Στις 26-09-2012, ημέρα Τετ, και ώρα 23:38 +0000, ο/η Tim Landscheidt έγραψε:
(anonymous) wrote:
[...] Ryan Lane wrote:
If WMF becomes evil, fork the entire infrastructure into EC2, Rackspace cloud, HP cloud, etc. and bring the community operations people along for the ride. Hell, use the replicated databases in Labs to populate your database in the cloud.
Tim Landscheidt wrote:
But the nice thing about Labs is that you can try out (re- plicable :-)) replication setups at no cost, and don't have to upfront investments on hardware, etc., so when time comes, you can just upload your setup to EC2 or whatever and have a working Wikipedia clone running in a manageable time- frame.
This is not an easy task. Replicating the databases is enormously challenging (they're huge datasets in the cases of the big wikis) and they're constantly changing. If you tried to rely on dumps alone, you'd always be out of date by at least two weeks (assuming dumps are working properly). Two weeks on the Internet is a lot of time.
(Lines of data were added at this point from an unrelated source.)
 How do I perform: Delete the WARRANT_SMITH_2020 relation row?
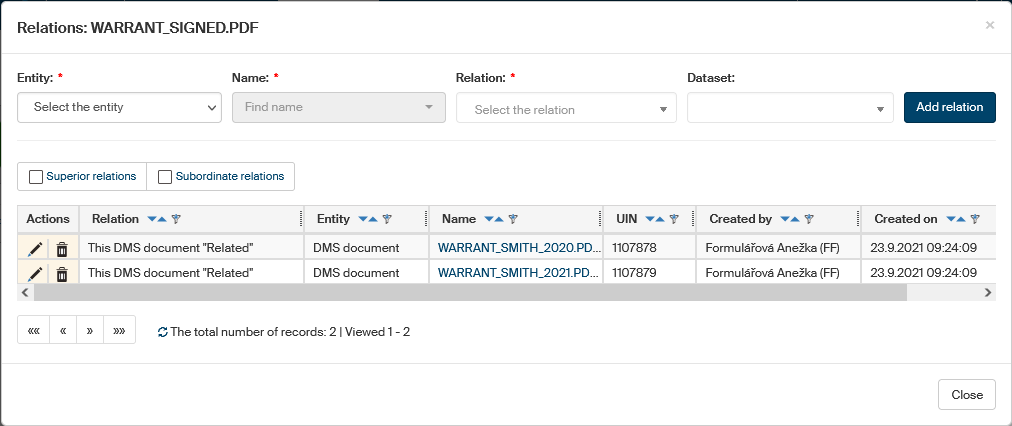(x=62, y=247)
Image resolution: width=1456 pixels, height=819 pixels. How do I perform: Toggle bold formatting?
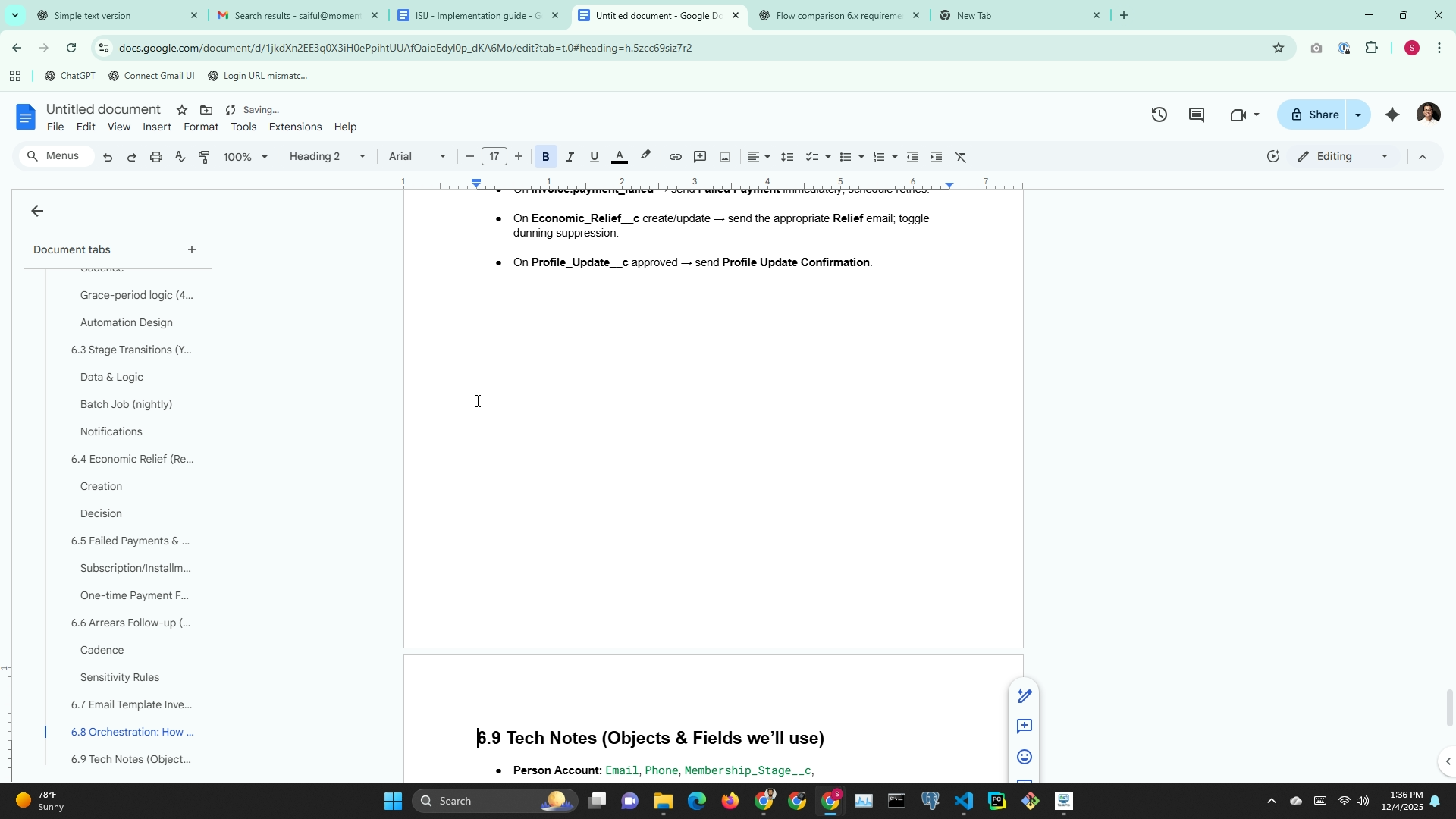545,157
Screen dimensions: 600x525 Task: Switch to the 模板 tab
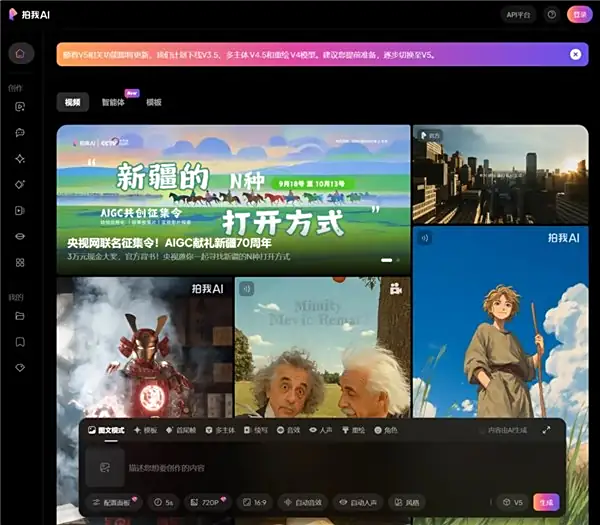153,102
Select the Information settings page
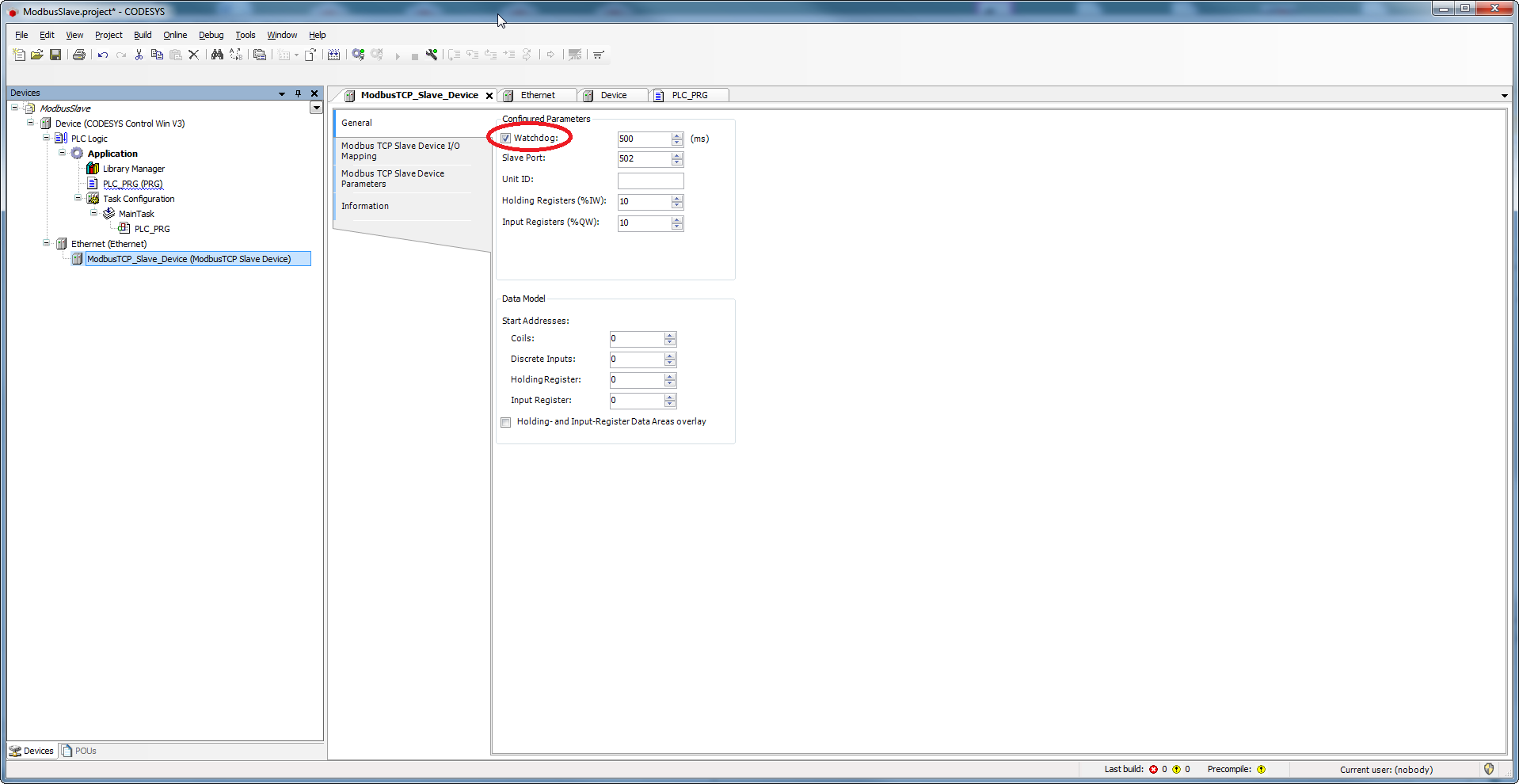Screen dimensions: 1519x784 pyautogui.click(x=365, y=206)
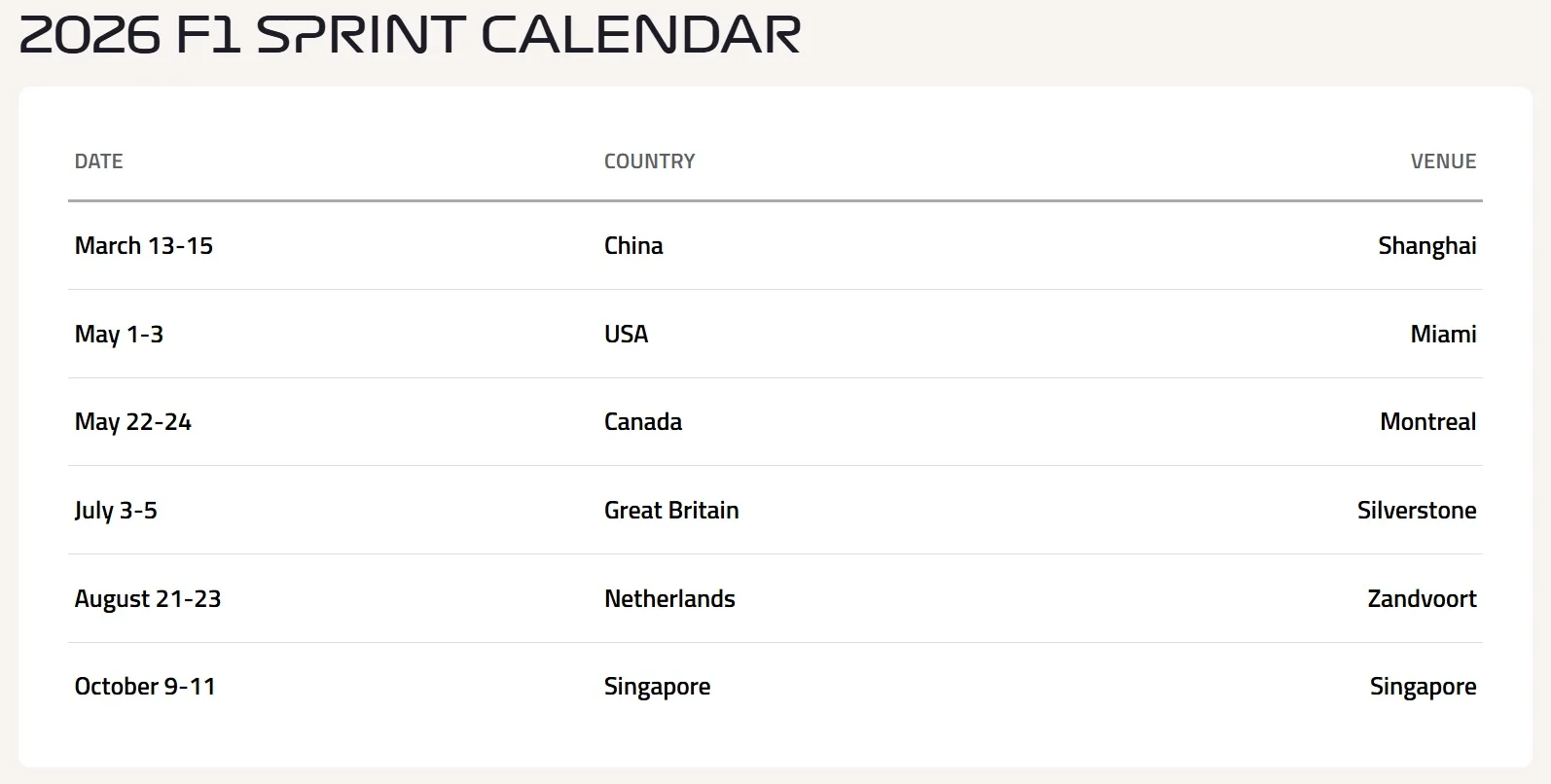Viewport: 1551px width, 784px height.
Task: Select the May 1-3 date
Action: coord(119,335)
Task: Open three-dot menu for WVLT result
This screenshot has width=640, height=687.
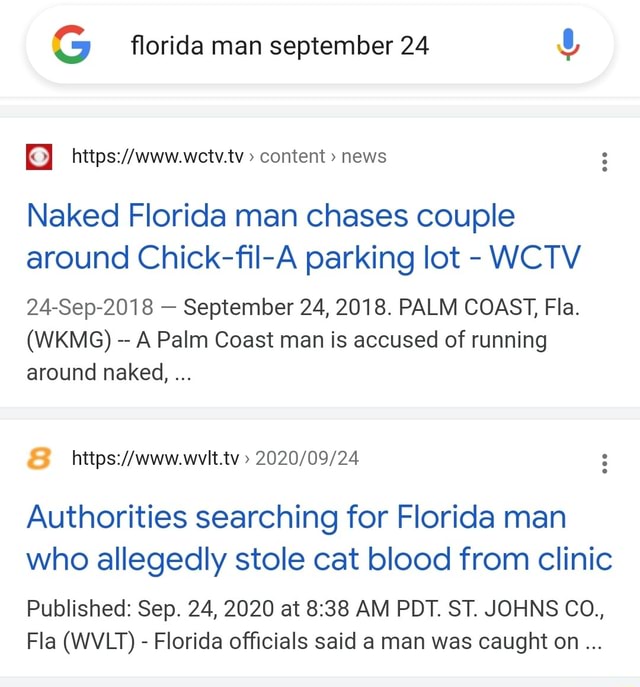Action: pos(605,464)
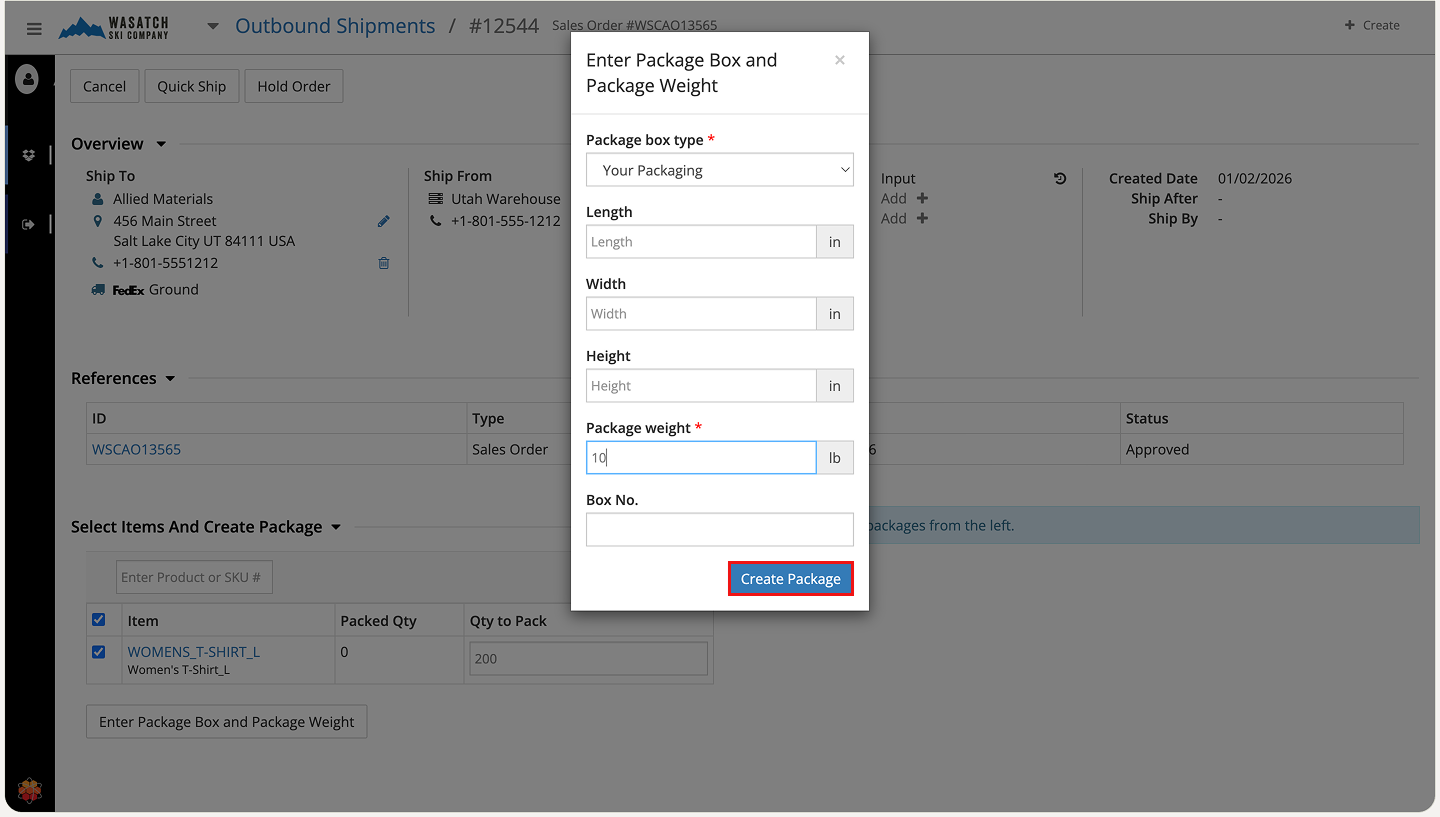Toggle the select-all items checkbox
The height and width of the screenshot is (817, 1440).
(x=98, y=620)
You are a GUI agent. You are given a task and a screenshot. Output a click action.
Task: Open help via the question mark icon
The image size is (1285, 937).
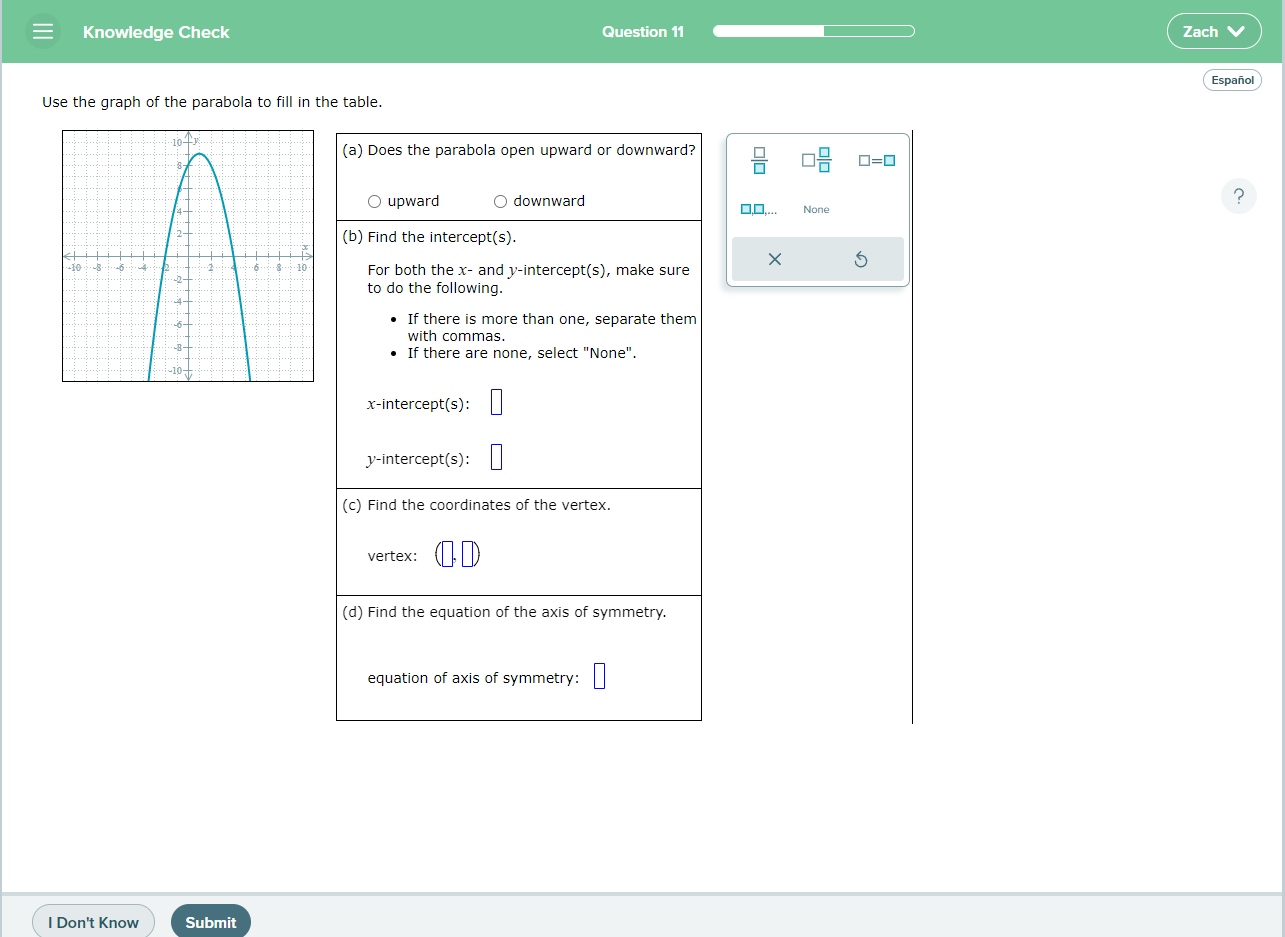point(1239,196)
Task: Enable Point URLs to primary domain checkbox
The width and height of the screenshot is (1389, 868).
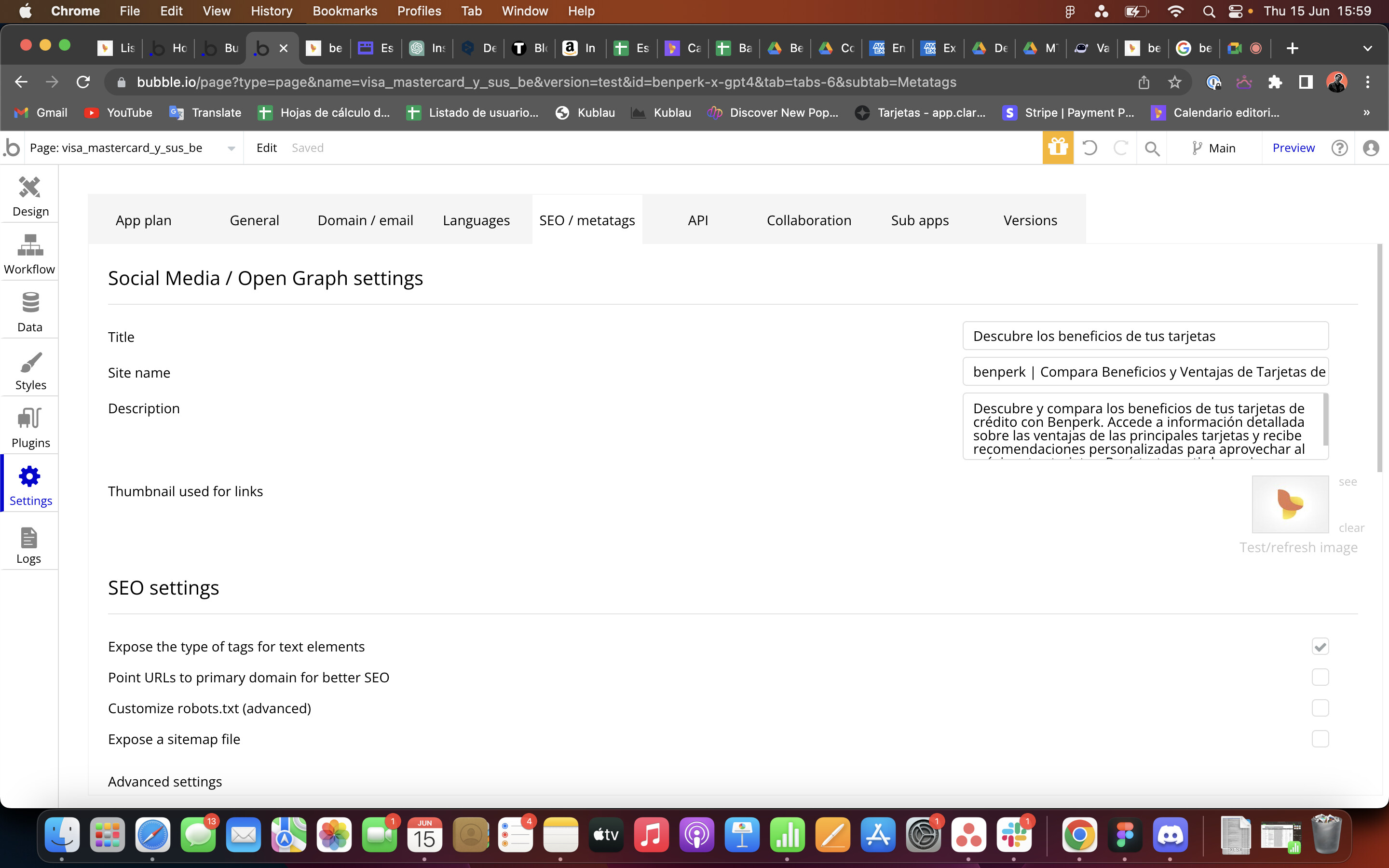Action: [x=1320, y=678]

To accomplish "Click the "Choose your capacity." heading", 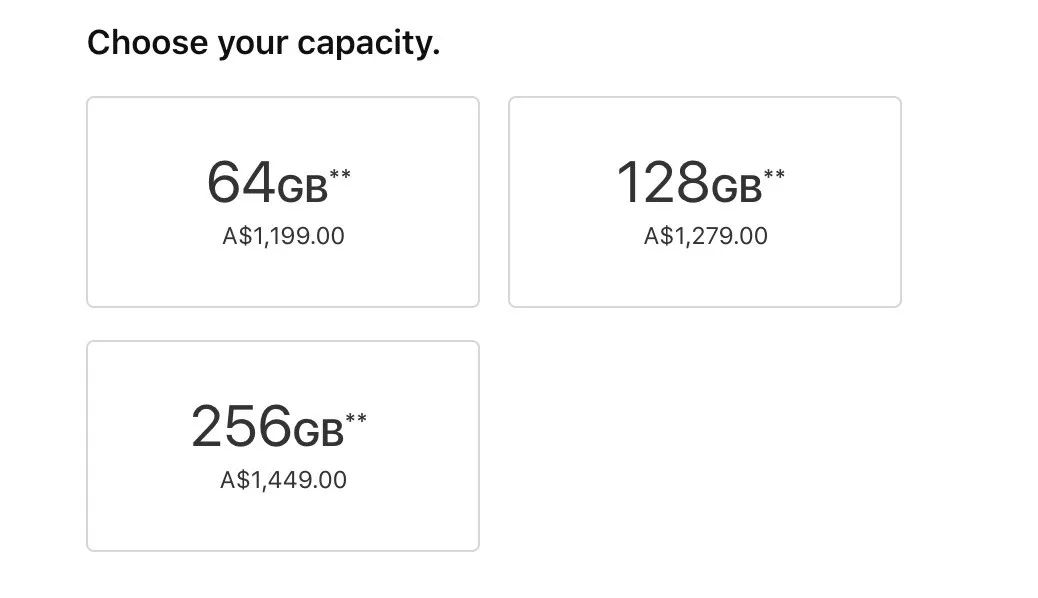I will (263, 44).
I don't know if this is not an easy task, but you are proba- bly right. So what? If a scenario of WMF turning rogue couldn't bear losing two weeks of edits while saving almost a decade, we should work on ways to incremental dumps.
In fact there are (experimental) adds/changes dumps, so while it might not be a 5 minute procedure to get that data into your copy, and deletions and suppressions wouldn't be covered, the amount of data that would be lost would be pretty small.